DTPA, which is commonly used in the bleaching of pulp, chelates heavy metals best at a pH of approx. 5.
It has now been observed, surprisingly, that compounds according to Formula I can be used advantageously, at a higher pH than can DTPA, as chelating agents in a pretreatment step preceding the bleaching or delignification of pulp. Suitable pH values in the use of the compounds in accordance with the invention for the pretreatment of pulp are pH 4-8, preferably pH 5.0-7.5 and most preferably pH 6.5-7.5. If the compounds are also used in the actual bleaching or delignification step, the suitable pH values are respectively pH 4-8, preferably pH 4-6 and most preferably pH 4-5. Since chelating can be carried out at a higher pH value, the consumption of alkali in the subsequent step is not as high as when the chelating is carried out at a lower pH. This is a clear advantage over, for example, DTPA.

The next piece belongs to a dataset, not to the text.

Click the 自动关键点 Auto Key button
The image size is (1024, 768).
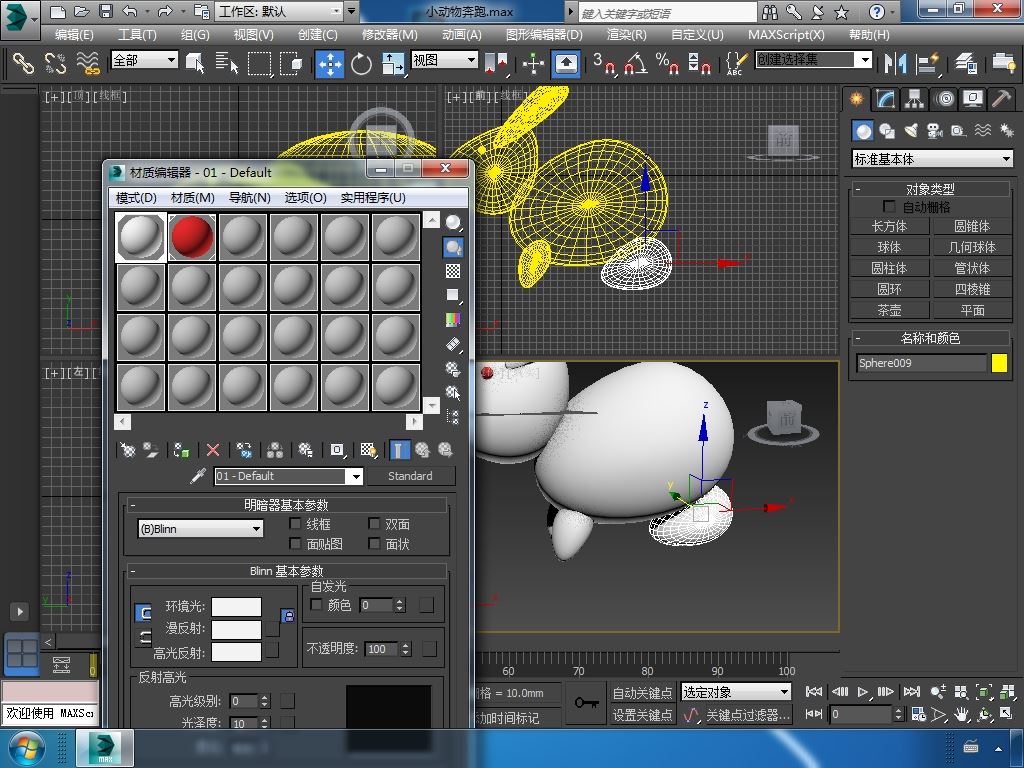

The process according to the invention can be used for all known chemical pulps. These include alkaline and neutral sulfite pulps, soda pulps, sulfate pulps (kraft pulps) and oxygen-delignified (oxygen cooking) sulfate pulps. Furthermore, the process can be used in the bleaching of so-called organosolv pulps in which alcohols or organic acids have been used as the cooking solvent, for example Milox cooking in formic acid. The chelating process according to the invention may also be used when polysulfides or, for example, anthraquinone, have/has been used in sulfate cooking.
The treatment can be carried out on pulp cooked from different fiber raw materials, such as softwood, hardwood or reed, straw or other raw material of vegetable origin.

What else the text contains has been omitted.